[Provided records Boundary: Start]

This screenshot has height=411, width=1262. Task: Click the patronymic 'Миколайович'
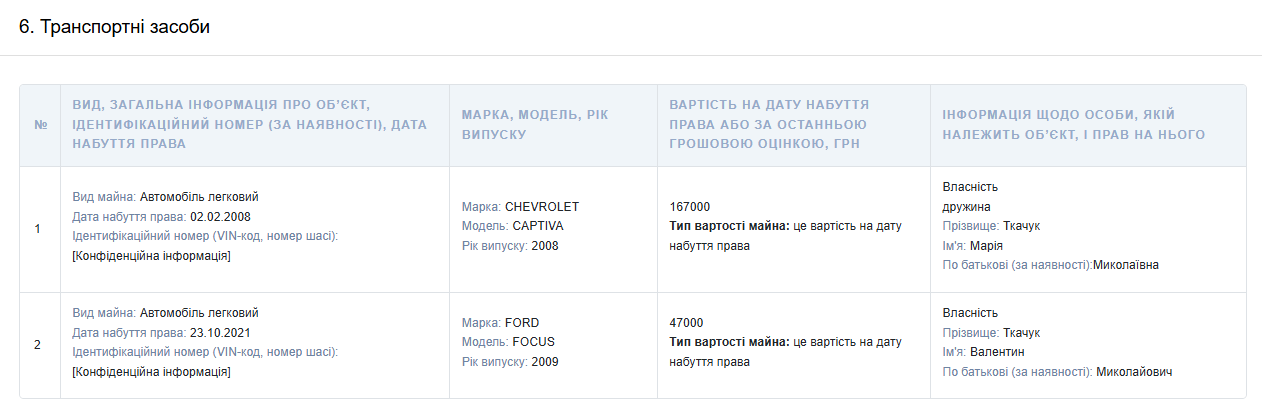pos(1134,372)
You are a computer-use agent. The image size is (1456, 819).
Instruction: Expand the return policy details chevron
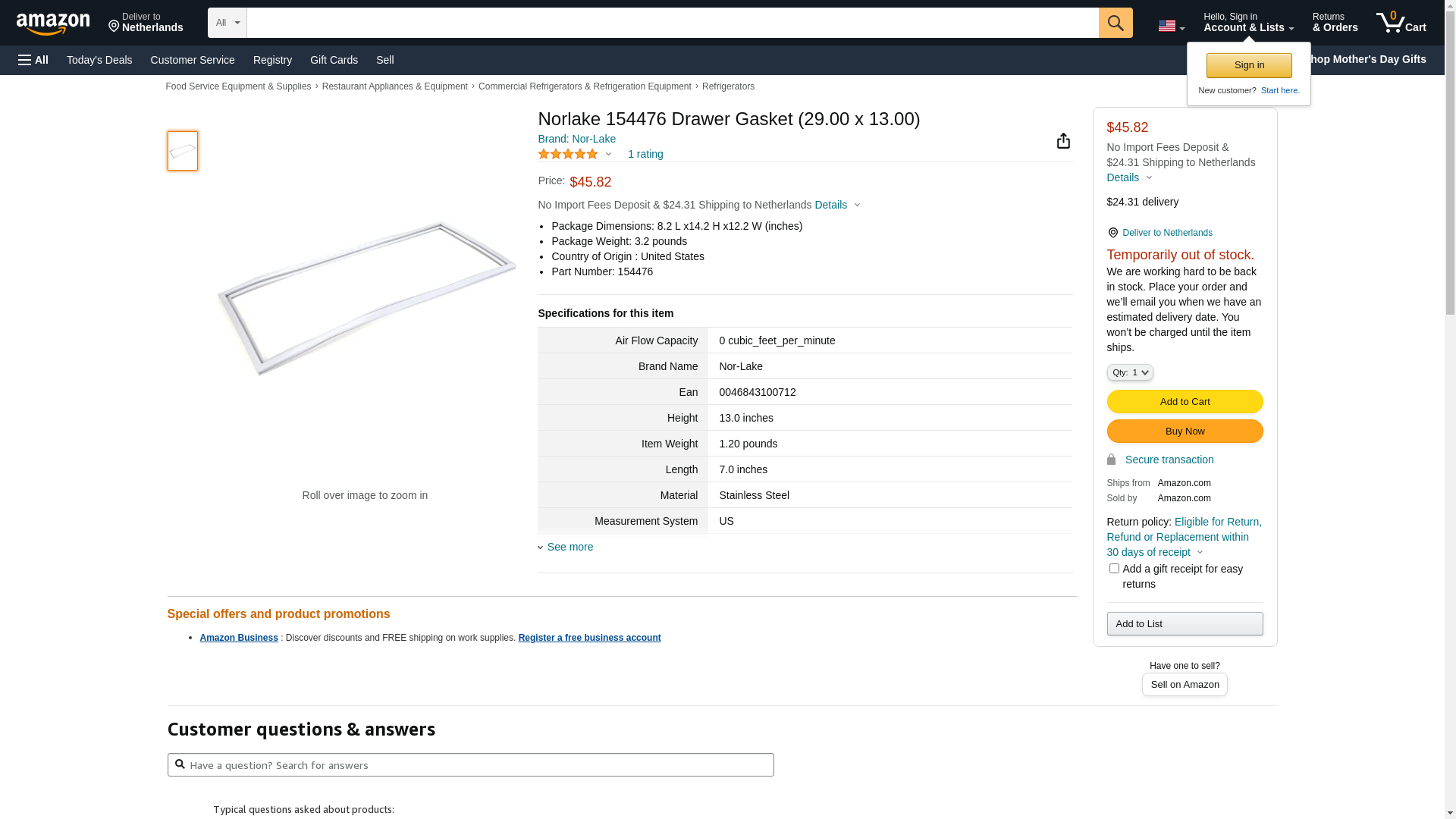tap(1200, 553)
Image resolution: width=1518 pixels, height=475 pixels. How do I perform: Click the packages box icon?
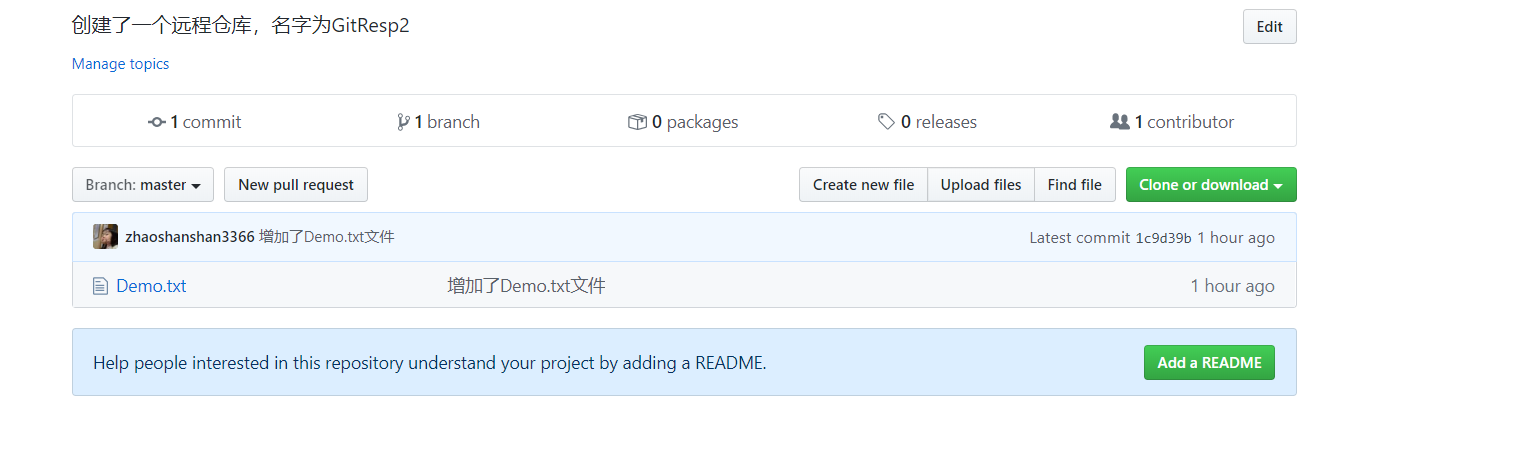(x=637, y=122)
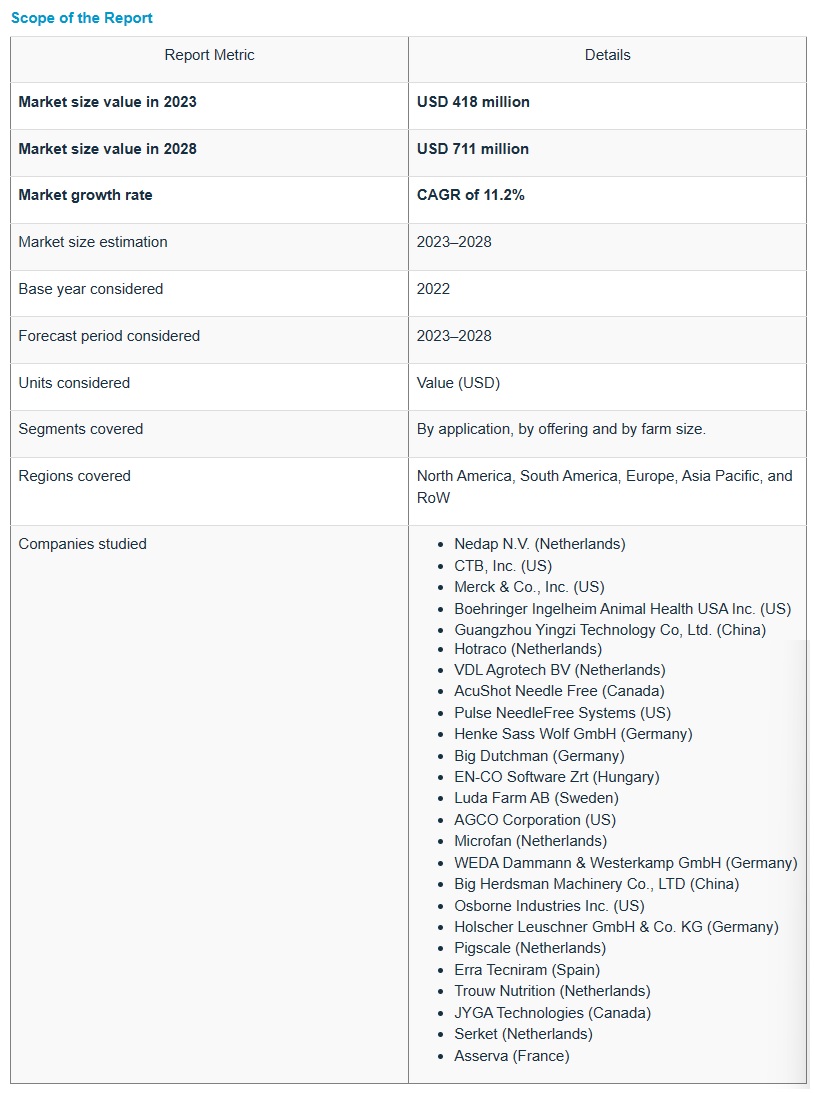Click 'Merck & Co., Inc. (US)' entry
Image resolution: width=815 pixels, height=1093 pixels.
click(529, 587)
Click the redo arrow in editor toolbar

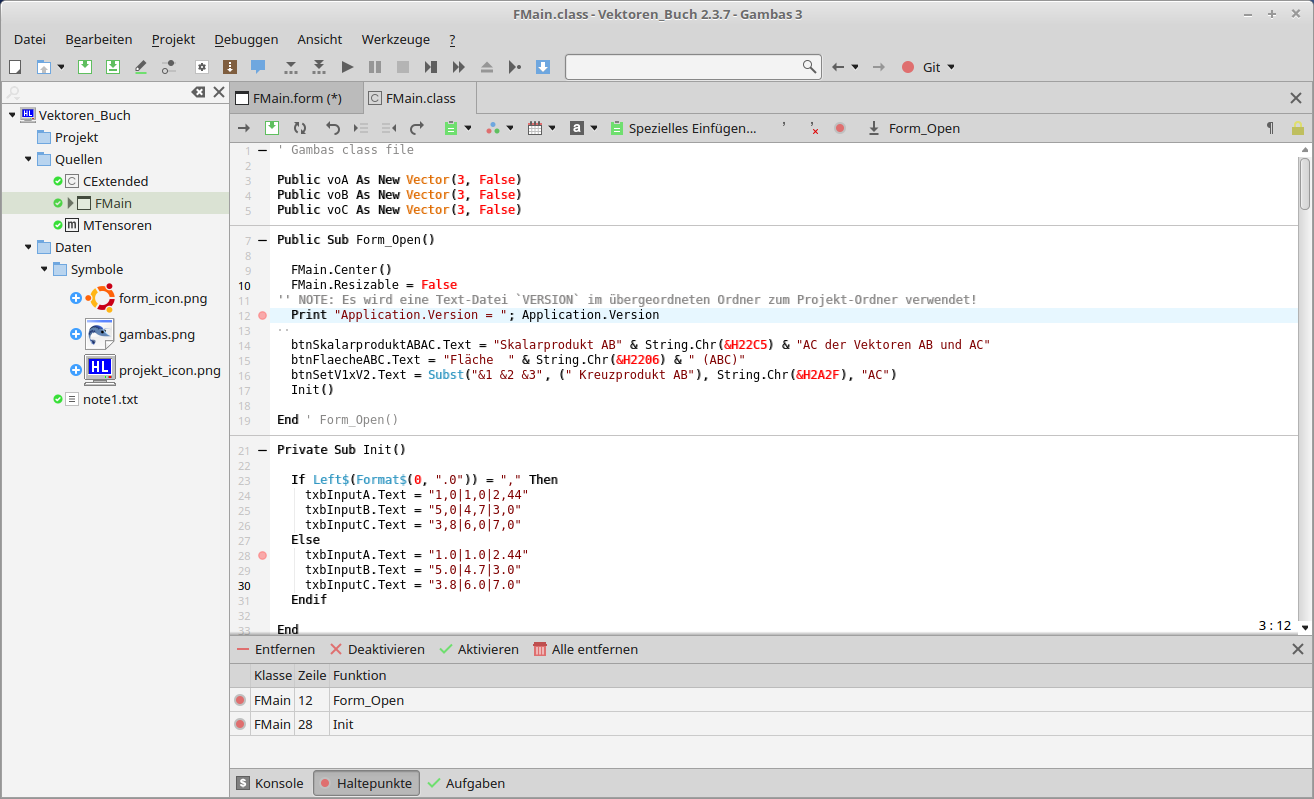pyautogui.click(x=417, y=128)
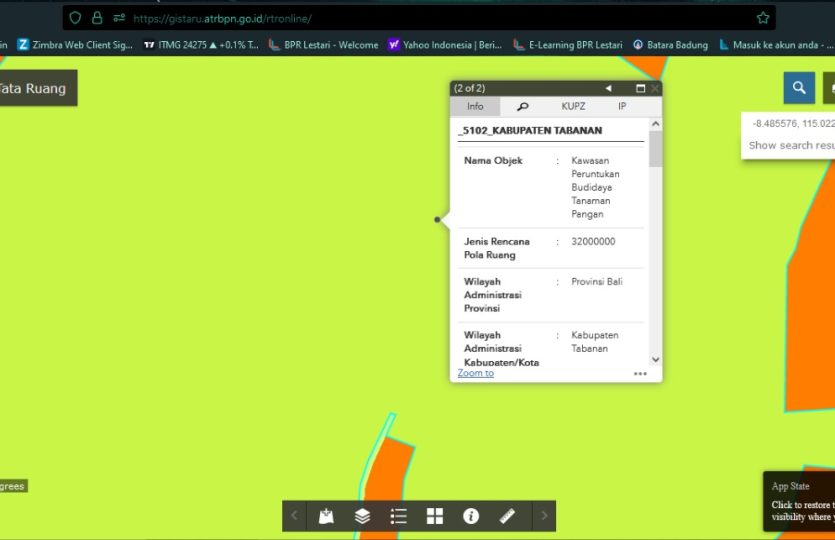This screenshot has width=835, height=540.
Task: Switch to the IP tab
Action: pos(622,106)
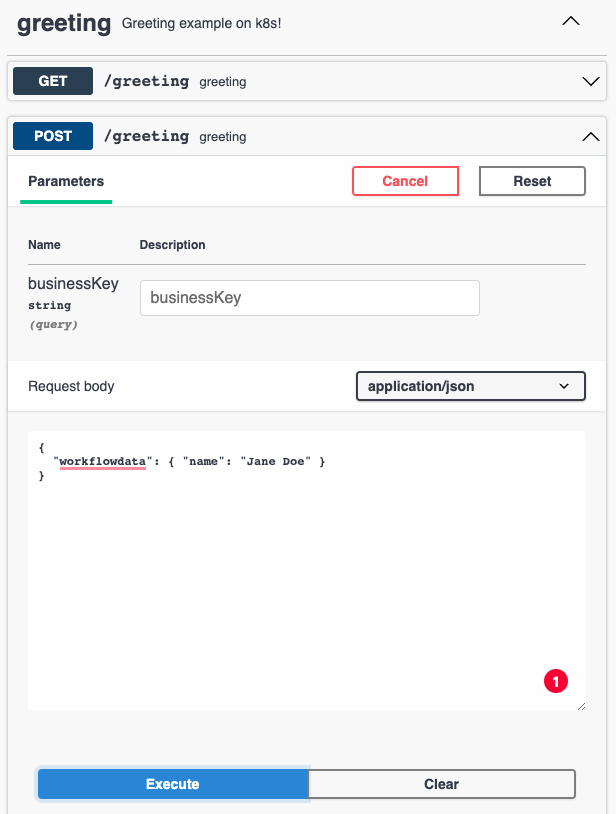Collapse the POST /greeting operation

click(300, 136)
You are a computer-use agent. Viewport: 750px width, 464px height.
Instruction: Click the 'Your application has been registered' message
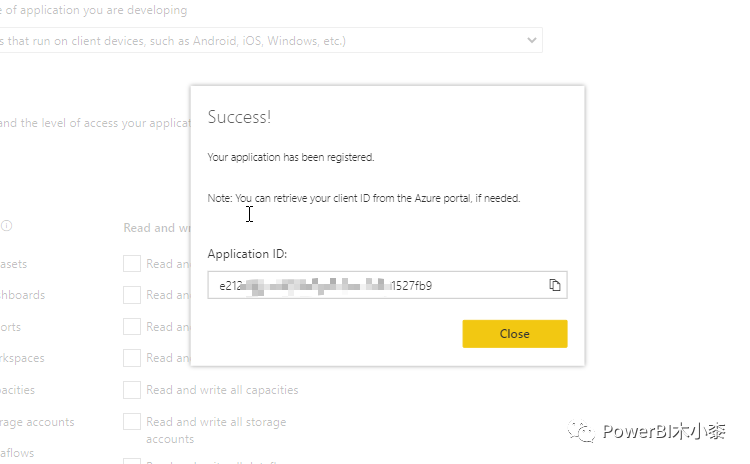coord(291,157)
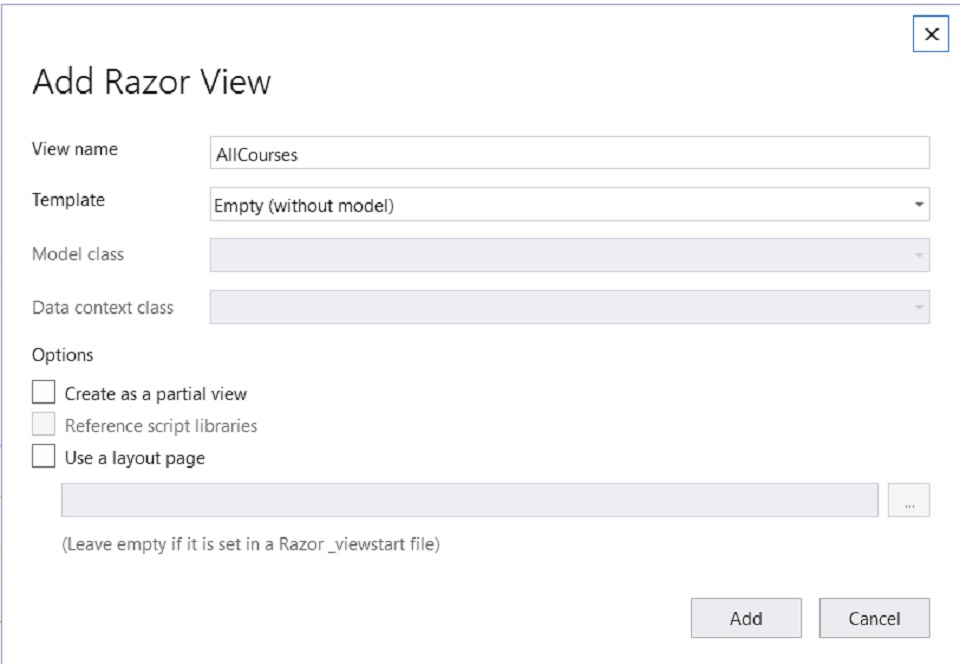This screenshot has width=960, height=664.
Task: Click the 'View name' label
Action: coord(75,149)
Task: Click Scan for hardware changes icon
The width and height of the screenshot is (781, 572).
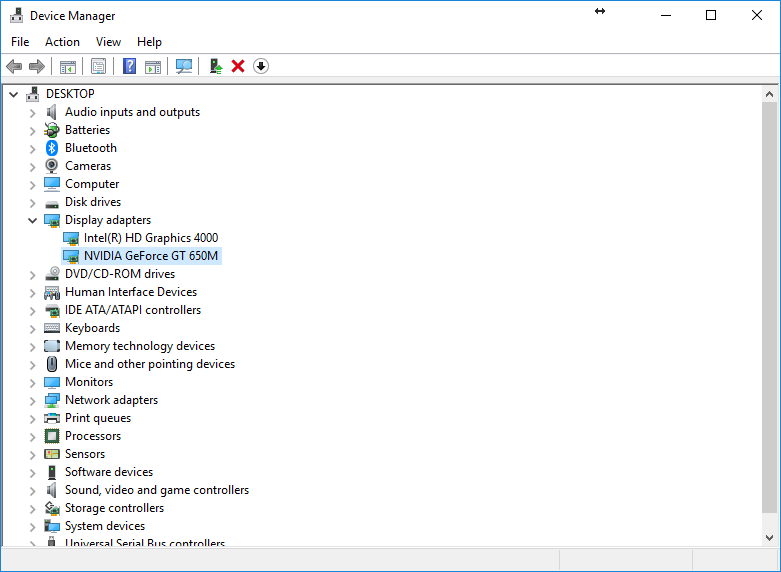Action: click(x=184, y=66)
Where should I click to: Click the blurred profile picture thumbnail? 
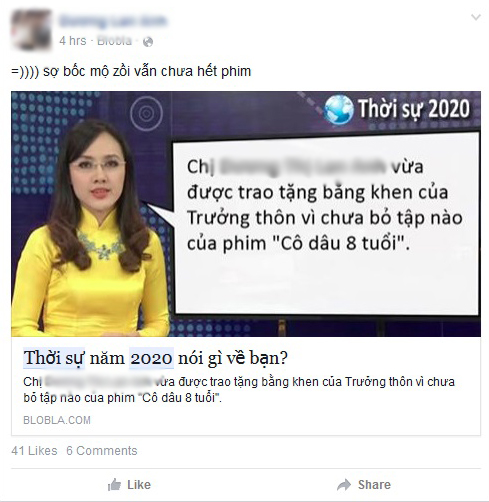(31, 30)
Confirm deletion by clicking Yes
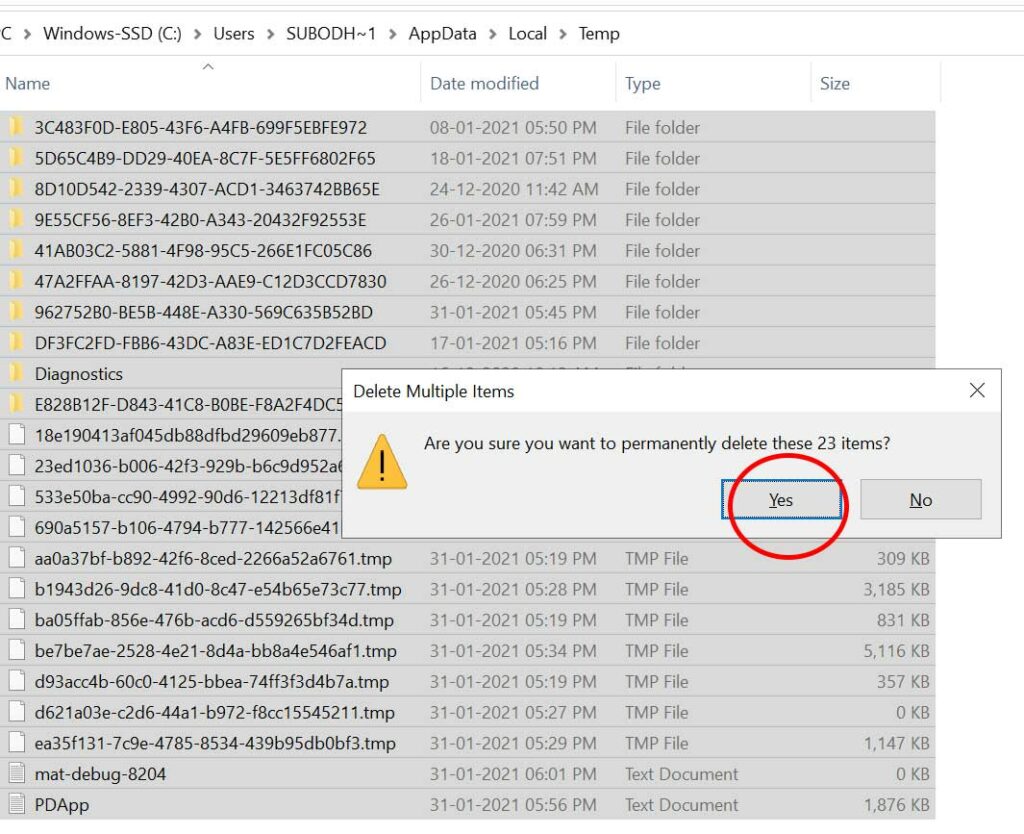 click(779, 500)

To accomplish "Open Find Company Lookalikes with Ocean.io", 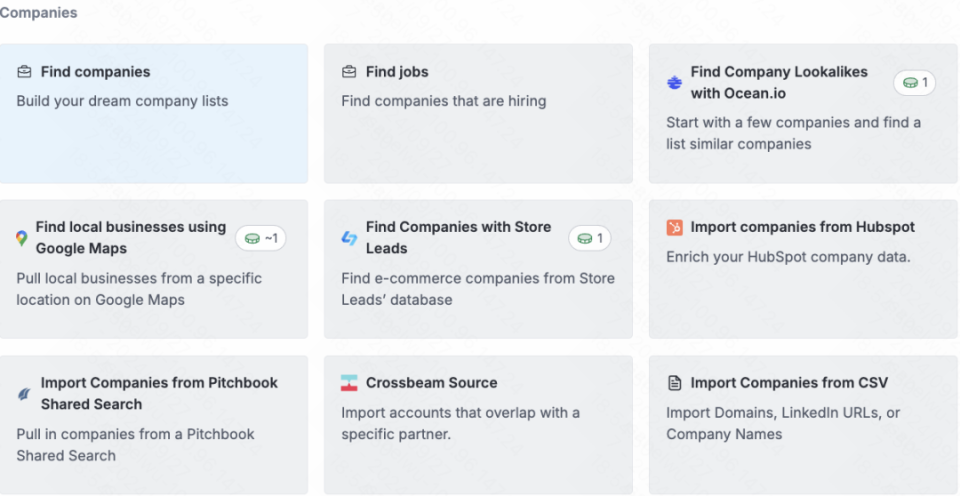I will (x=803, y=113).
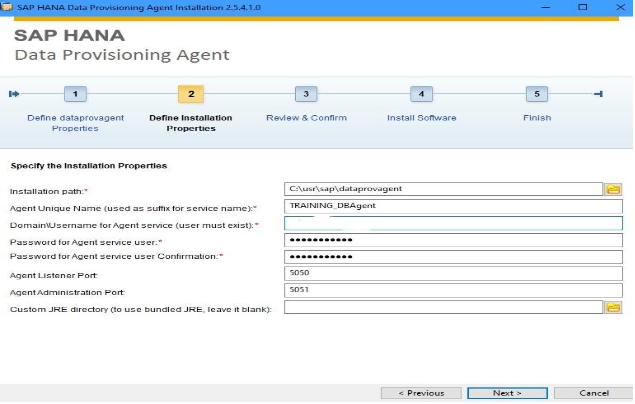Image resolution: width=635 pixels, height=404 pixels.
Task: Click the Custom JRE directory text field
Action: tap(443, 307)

[Provided records Boundary: End]

◆ Exercise description:
Out of the records, collect only those lines that contain the string "computer".

◆ Answer space:
You are a computer-use agent. The image size is (1456, 819).
You are a computer-use agent. Viewport: 750px width, 464px height.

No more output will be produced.